As IAM permissions are not the issue, the next step is to check for VPC Service Controls failures.
The audit log record for the destination service (Cloud Storage) contains detailed reasons for the failure:
{
insertId: "1bq397kcfj1"
logName: "projects/corp-resources-private/logs/cloudaudit.googleapis.com%2Fpolicy"
protoPayload: {
@type: "type.googleapis.com/google.cloud.audit.AuditLog"
authenticationInfo: {
principalEmail: "storage-accessing@example.iam.gserviceaccount.com"
}
metadata: {
@type: "type.googleapis.com/google.cloud.audit.VpcServiceControlAuditMetadata"
resourceNames: [
0: "projects/1004338142803"
1: "projects/_/buckets/corp-resources-public-1"
]
violationReason: "RESOURCES_NOT_IN_SAME_SERVICE_PERIMETER"
}
methodName: "google.storage.BillingRequiredRead"
requestMetadata: {
callerIp: "10.5.0.4"
callerNetwork: "//compute.googleapis.com/projects/perimeter-network/global/networks/__unknown__"
destinationAttributes: {
}
requestAttributes: {
}
}
resourceName: "projects/1004338142803"
serviceName: "storage.googleapis.com"
status: {
code: 7
details: [
0: {
@type: "type.googleapis.com/google.rpc.PreconditionFailure"
violations: [
0: {
type: "VPC_SERVICE_CONTROLS"
}
]
}
]
message: "Request is prohibited by organization's policy"
}
}
receiveTimestamp: "2018-12-01T19:03:05.617451586Z"
resource: {
labels: {
method: "google.storage.BillingRequiredRead"

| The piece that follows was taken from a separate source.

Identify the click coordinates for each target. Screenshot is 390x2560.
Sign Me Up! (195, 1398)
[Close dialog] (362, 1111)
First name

project_id: "corp-resources-private"
service: "storage.googleapis.com"
}
type: "audited_resource"
}
severity: "ERROR"
timestamp: "2018-12-01T19:03:05.420005215Z"
}
From this log, it is clear that the two projects 1004338142803
(corp-resources-private-1
) and corp-resources-public
are both being used to
complete the command. Because those projects do not share a perimeter, the
extract job fails.
This example illustrates that in complex multi-service operations, the audit logs for both the source and destination services can contain useful debugging data.